Castello Baronale di Mompeo
Luglio 31
23:00 2009

MOMPEO-Castello-BaronaleComune in provincia di Rieti, a 457 metri d’altezza, il feudo di Mompeo sarebbe sorto nel Medioevo come borgo fortificato dell’abbazia di Farfa sulla villa di Gneo Pompeo, dalla storpiatura del cui nome deriverebbe il toponimo. Peraltro nel “Regesto farfense” si ha indicazione in un documento di un Fundum Pompeianum, e si ha notizia che, nell’877, un certo Frantone venne autorizzato dall’abate di Farfa, Giovanni, a costruire un Castello in quella località. Mompeo subì le devastazioni saracene e longobarde.

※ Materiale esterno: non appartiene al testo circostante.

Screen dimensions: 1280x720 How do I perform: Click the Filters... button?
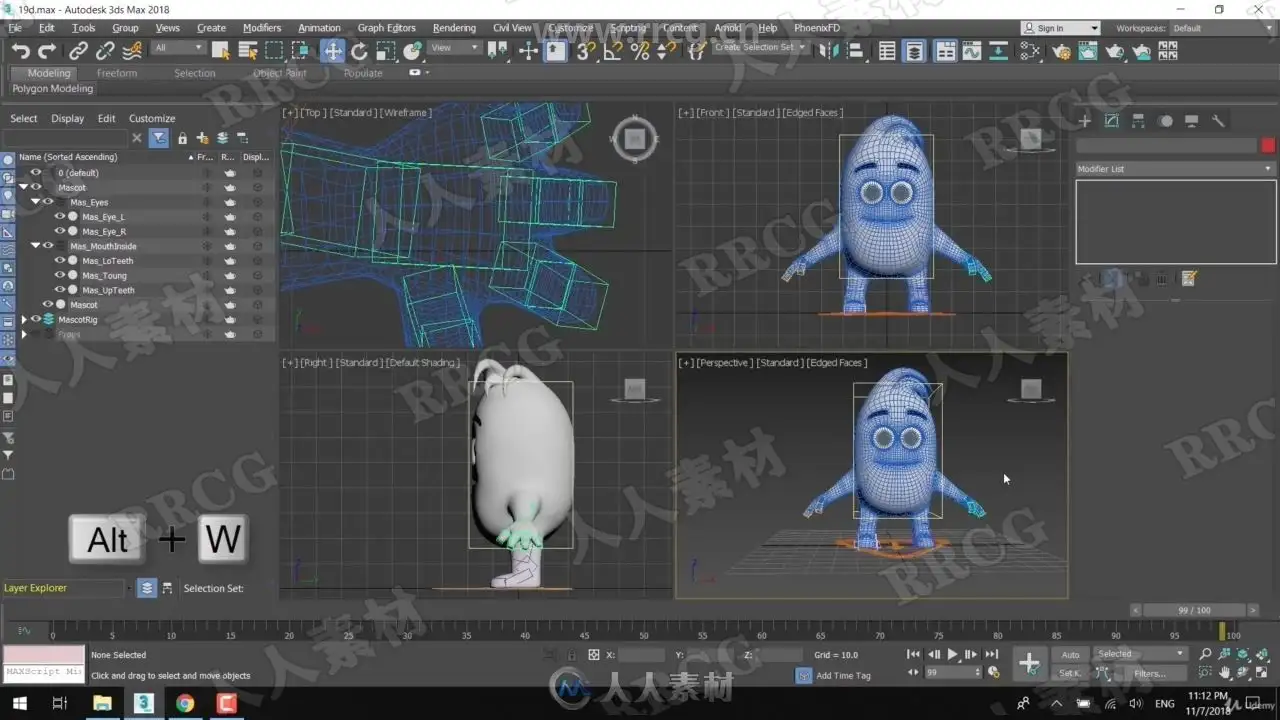(1149, 674)
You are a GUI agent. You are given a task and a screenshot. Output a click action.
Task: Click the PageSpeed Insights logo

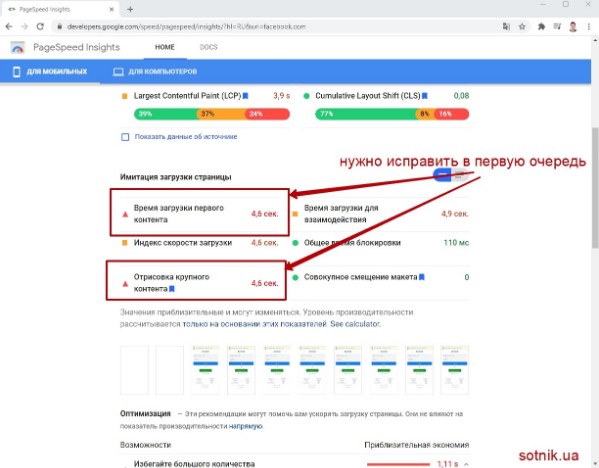pyautogui.click(x=17, y=47)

Fu feudo dei Savelli e quindi degli Orsini di Monterotondo, che nel 1591 lo vendettero ai Mattei.
Riacquistato dagli Orsini, fu da loro venduto nel 1606 ai Melchiorri. Nel 1635 passò ai fiorentini Capponi, dai quali fu ceduto a metà del Seicento ai marchesi romani Naro, e ai Naro-Patrizi, che contribuirono ad una riedificazione del luogo.
L’insigne Palazzo Baronale, che rappresenta il monumento storico-artistico più importante di Mompeo, fu realizzato da Bernardino Naro, sui resti del preesistente castello. L’intervento fece del forte una pregevole dimora gentilizia, adornata di fontane e di giardini. È sulla piazza principale del paese, soprannominata dagli abitanti U Peschiu, forse a ricordo di un pesco che vi sorgeva un tempo.
L’edificio è a pianta quadrangolare, con due torrioni a pianta circolare, costruito su un Castello a pianta circolare con torrioni cilindrici, ha un bel portale preceduto da una cordonata e sormontato da una garitta, con finestre cinquecentesche e settecentesche lungo i muri perimetrali. La presenza dei Naro nel luogo deve essere considerata particolarmente significativa per i numerosi interventi cui sottoposero l’abitato: un altro dei Naro, Fabrizio, ha lasciato il segno della aristocratica presenza di questa famiglia all’interno della Parrocchiale della Natività, nella piazza principale, alla quale si giunge attraverso il corso del paese. Mompeo è situato su una collina, in mezzo agli uliveti che rendono sempreverde questo territorio, abbondante di resti archeologici.

 

Bibliografia: (Istituto Italiano Castelli, Lazio – C.Rendina – Bonechi – Volontari Valorizzazione Castelli e Chiese del Lazio)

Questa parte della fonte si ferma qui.